Na semana transacta, estive a refletir sobre a velha aliança Portugal-Inglaterra, que basicamente tem funcionado num só sentido.
Iniciemos o percurso desportivo.
Recuemos ao ano de 1966, Mundial na Inglaterra. Portugal atinge pela primeira vez uma fase final do Mundial.
Em representação do Vitória Futebol Clube, esteve presente o lendário Jaime Graça, na esteira de dois outros grandes futebolistas internacionais vitorianos do passado, João dos Santos e Armando Martins.
Tínhamos uma equipa de sonho: Eusébio, Jaime Graça, Coluna, Simões, Torres, José Augusto, Hilário, José Pereira, etc.
Portugal jogava em Liverpool; a Inglaterra em Londres. Quem fizesse mais pontos, continuaria a jogar em “casa”.
Portugal venceu respectivamente a Hungria, a Bulgária e o Brasil; seis pontos; a Inglaterra venceu dois e empatou um; cinco pontos (na altura, a vitória correspondia somente a dois pontos).
Contudo, e após a vitória contra a Coreia do Norte, foi Portugal que teve de efectuar a viagem de Liverpool, até Londres, contrariando os regulamentos.
Hilário criticou a organização pela alteração do local da meia-final com a Inglaterra: «Os directores da FPF venderam o jogo aos ingleses. Pela pontuação que tivemos, era a Inglaterra que teria de se deslocar a Liverpool. Tivemos de fazer uma viagem de 300 quilómetros de comboio e ficámos num hotel duvidoso, com as ‘meninas’ a passearem, foi tudo programado pela Federação Inglesa. No fim do jogo, o Eusébio abraçou-me a chorar e disse-me: Hilário, fomos enganados!»
José Augusto corrobora: «A Federação Inglesa deve ter pago um bom dinheiro.

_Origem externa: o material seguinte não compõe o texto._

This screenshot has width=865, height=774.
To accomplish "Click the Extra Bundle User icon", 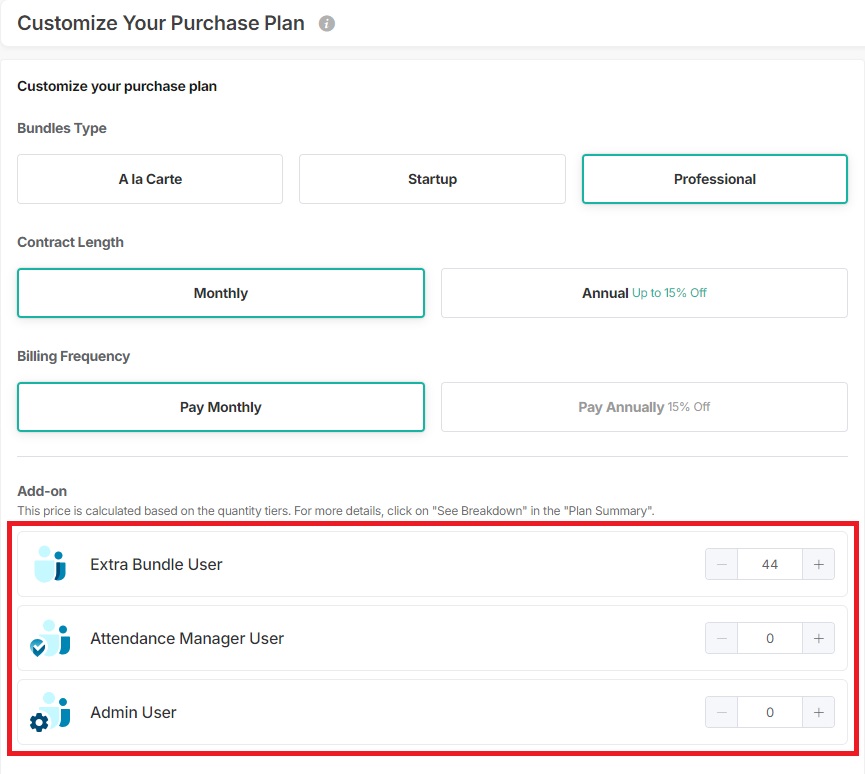I will click(x=50, y=564).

A sede da FPF era ali no Marquês de Pombal, umas instalações exíguas, e depois do Mundial passou para a Praça da Alegria, com condições excelentes».

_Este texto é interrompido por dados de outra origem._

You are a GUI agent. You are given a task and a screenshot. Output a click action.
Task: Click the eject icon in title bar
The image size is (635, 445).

Portugal viria a perder o jogo com a Inglaterra em Wembley, por 2-1. Ficaram na retina imagens de Eusébio a sair do campo, chorando convulsivamente.
Portugal alcançaria um honroso terceiro lugar, vencendo no derradeiro jogo, a antiga União Soviética, também por 2-1.

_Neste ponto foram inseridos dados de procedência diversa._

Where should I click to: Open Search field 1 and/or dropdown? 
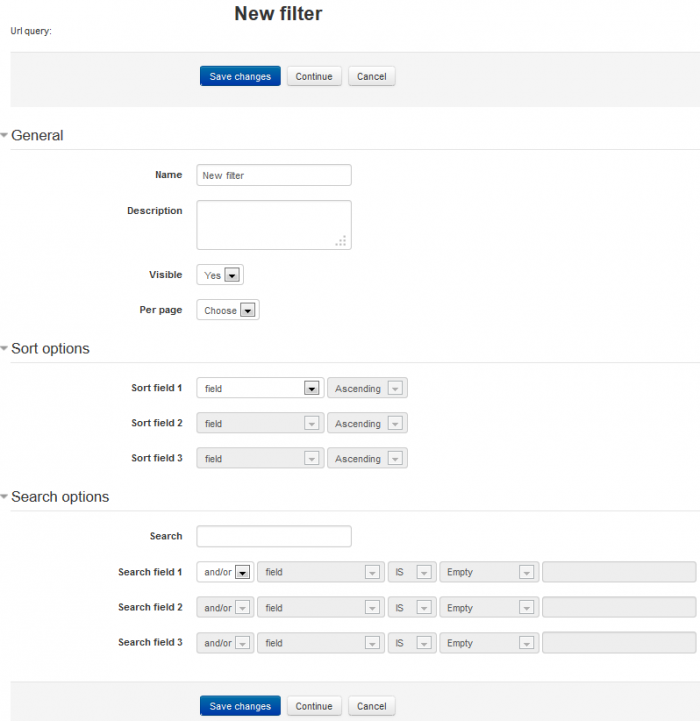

Avancemos até ao Euro 2020. Por causa do Covid, a organização entendeu distribuir os jogos pelas várias cidades europeias.
Até aí tudo bem. Só que… começaram as distribuições das equipas pelos países e cedo se começou a perceber que havia favorecimentos claros, explícitos e indignos.
Senão vejamos: Inglaterra, sete jogos totais, seis em Londres; Itália, Espanha, Alemanha, Dinamarca, três jogos em casa; Escócia, Hungria, Rússia, dois jogos.
Portugal, campeão em título, nenhum. Viagens entre Hungria – Alemanha – Hungria – Espanha.
O caso mais escandaloso ocorreu com a Suíça: viagens entre Azerbeijão – Itália – Aberbeijão – Roménia – Rússia.
Estava tudo preparado para beneficiar os ingleses, o que não se compreende, em termos de equidade.
Tal como sucedeu com a França relativamente a Portugal, em 2016, também os ingleses começaram a dar sinais de sobranceria, vencedores antecipados, limitação abusiva de entrada de adeptos italianos, possibilidade de feriado no dia seguinte, com o primeiro-ministro Boris Johnson a não descartar totalmente essa hipótese, etc.
No futebol, tal como na vida, não há vencedores antecipados.
A Itália acabou por estragar-lhes a festa. Foi, portanto, um Brexit desportivo.
La Squadra Azzurra é uma selecção poderosa, com um palmarés notável:
– Quatro Campeonatos do Mundo: 1934,1938,1982, 2006;
– Dois Campeonatos da Europa: 1968 e 2021.
A satisfação evidenciada por essa Europa com a derrota inglesa no Euro, deveria constitui também um motivo de reflexão sobre qual o seu papel futuro, num contexto europeu.